There once was a man from Nantucket … who moved to Arizona because he developed a seafood allergy and could no longer stand the way everyone sounded like either the Gorton’s fisherman or upper-crusters from 1930s-era films.
Early in his attempt to assimilate in Arizona, he alienated many locals who hated how he smelled like fish and spoke like an upper-cruster from 1930s-era films. Now that was an ironic kettle/black boomerang if ever there was one!
Not wishing to risk a mental breakdown by dealing with the problem by himself, he swallowed his pride and for once consulted his imaginary wife, whose name changed from fantasy to fantasy. Sometimes, she was the bespectacled pharmacist Sheila with neck tattoos and spikey black hair with purple tips. Sometimes she was the perpetually-randy Janeece, a gynecologist’s assistant who occasionally liked to bring her work home.

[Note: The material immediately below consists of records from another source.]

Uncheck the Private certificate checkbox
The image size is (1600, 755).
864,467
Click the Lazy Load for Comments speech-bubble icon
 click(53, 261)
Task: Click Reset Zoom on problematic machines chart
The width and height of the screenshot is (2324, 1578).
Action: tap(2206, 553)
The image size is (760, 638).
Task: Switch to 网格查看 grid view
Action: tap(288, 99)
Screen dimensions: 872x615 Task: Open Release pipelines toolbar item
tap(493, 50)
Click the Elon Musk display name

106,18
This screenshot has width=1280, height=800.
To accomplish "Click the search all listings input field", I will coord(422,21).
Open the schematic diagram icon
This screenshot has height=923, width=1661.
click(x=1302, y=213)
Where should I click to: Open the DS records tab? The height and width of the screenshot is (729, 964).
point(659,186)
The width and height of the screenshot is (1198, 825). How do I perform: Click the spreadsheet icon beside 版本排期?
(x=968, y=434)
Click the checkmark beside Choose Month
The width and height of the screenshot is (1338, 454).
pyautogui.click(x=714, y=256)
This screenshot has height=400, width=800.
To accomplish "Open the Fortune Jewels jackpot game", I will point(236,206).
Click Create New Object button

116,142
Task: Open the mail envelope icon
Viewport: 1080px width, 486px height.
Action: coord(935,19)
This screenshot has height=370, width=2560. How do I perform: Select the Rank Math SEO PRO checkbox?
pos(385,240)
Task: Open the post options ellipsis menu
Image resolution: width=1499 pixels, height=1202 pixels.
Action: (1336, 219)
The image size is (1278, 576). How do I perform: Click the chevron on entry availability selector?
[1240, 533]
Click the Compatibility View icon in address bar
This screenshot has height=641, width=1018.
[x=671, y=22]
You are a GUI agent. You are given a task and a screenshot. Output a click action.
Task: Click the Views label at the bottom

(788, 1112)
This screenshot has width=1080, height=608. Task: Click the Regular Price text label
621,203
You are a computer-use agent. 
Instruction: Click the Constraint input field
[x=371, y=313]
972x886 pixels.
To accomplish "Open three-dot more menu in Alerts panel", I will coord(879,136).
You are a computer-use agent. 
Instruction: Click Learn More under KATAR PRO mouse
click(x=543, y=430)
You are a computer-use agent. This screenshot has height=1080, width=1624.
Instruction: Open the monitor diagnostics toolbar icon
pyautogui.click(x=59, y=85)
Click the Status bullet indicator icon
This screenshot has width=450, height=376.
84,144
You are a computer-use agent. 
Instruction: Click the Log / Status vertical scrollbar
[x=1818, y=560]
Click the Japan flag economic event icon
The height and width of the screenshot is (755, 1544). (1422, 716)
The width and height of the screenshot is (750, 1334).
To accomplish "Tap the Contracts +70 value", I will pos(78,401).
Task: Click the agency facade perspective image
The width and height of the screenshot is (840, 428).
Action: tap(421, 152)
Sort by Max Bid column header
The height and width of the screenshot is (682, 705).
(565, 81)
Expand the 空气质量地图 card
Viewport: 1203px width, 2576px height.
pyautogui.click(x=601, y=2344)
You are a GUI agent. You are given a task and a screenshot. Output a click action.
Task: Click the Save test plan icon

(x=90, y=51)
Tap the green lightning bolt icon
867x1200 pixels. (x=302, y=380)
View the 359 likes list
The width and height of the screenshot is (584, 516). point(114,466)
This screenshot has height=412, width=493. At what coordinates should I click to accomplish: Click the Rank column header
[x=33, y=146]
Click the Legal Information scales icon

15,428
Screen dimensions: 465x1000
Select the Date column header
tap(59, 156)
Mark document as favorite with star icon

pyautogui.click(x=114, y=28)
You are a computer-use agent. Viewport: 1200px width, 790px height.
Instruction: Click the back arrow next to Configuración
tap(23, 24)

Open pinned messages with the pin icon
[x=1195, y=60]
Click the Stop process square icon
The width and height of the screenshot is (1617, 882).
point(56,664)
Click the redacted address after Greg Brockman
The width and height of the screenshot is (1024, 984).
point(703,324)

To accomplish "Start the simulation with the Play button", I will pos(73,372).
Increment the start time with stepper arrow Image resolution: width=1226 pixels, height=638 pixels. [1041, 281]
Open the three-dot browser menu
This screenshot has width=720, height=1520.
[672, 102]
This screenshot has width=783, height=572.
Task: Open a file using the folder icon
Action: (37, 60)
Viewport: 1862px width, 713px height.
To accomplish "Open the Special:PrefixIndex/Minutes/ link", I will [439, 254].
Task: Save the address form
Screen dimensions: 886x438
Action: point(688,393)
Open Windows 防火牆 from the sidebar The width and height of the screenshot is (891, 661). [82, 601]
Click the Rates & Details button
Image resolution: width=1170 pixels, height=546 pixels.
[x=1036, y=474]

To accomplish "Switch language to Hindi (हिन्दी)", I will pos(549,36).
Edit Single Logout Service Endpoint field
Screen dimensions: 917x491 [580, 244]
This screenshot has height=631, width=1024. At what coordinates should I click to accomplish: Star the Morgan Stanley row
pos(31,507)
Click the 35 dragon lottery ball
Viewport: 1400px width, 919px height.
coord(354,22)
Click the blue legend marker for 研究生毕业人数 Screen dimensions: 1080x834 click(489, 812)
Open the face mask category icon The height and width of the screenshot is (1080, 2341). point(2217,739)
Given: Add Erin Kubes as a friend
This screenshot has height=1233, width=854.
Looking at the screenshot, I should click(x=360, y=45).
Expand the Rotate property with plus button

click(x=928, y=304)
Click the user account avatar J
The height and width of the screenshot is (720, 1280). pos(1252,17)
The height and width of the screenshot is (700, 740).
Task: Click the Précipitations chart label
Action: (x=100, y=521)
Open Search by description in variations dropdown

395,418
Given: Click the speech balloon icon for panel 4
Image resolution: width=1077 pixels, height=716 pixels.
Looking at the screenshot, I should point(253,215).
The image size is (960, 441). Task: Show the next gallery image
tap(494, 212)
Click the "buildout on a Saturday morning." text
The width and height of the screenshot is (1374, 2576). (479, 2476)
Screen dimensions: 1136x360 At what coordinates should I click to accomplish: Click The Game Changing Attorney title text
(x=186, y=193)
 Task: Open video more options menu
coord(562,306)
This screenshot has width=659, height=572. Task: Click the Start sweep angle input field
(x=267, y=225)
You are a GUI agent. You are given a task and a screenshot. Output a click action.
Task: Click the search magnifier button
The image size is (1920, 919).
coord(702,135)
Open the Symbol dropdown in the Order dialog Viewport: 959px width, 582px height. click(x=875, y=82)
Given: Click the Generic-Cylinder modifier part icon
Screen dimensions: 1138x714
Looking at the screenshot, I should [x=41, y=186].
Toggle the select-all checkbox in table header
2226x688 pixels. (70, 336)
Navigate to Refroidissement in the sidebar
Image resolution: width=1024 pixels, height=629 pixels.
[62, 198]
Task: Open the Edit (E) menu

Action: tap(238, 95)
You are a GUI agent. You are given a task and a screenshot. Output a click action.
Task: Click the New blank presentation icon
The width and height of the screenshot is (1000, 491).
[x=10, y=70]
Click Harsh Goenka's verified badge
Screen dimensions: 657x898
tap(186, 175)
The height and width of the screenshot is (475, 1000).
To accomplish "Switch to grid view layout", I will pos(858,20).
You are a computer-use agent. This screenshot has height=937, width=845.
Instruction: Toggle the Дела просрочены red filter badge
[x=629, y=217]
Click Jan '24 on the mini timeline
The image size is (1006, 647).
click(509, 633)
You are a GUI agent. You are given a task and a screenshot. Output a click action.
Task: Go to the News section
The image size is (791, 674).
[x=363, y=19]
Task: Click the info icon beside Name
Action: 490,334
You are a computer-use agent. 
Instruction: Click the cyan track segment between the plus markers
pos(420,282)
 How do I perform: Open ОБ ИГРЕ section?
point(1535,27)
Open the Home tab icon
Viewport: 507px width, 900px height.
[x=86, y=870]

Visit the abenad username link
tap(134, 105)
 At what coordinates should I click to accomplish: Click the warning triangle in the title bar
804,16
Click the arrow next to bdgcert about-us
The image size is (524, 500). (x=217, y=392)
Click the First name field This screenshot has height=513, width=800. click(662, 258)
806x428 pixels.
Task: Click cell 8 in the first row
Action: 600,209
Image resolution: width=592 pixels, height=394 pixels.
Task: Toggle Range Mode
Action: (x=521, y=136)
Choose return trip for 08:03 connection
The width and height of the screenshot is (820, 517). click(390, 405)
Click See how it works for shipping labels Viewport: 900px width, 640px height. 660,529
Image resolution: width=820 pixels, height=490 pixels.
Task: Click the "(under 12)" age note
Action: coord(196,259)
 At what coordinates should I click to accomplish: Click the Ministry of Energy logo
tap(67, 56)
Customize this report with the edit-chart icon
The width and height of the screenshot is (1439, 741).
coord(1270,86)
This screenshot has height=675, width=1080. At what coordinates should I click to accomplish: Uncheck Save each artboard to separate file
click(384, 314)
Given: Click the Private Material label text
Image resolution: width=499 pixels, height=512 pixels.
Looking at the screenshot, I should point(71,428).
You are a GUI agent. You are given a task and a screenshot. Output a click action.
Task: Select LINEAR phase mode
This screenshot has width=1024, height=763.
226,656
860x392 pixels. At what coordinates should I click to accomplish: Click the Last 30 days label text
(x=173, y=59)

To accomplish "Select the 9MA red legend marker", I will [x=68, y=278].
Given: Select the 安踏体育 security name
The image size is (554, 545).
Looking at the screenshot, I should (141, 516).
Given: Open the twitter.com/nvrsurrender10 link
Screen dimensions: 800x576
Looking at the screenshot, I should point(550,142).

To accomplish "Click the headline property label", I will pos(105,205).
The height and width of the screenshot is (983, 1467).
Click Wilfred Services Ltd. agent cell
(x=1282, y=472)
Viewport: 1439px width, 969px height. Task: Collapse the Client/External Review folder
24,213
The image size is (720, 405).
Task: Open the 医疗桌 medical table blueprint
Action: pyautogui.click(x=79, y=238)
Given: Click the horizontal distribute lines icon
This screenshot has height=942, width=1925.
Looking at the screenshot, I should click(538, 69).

This day, she was former nun and current community college adjunct professor of English For Illegals Mary Elizabeth Margaret Catherine, a bit dazed and confused for having just been in a minor traffic accident. He explained his concerns to her but became agitated when she couldn’t focus due to the trauma of her fender-bender (and being imaginary, to boot).
All of this rambling is my clumsy way of wishing you all a HAPPY THANKSGIVING.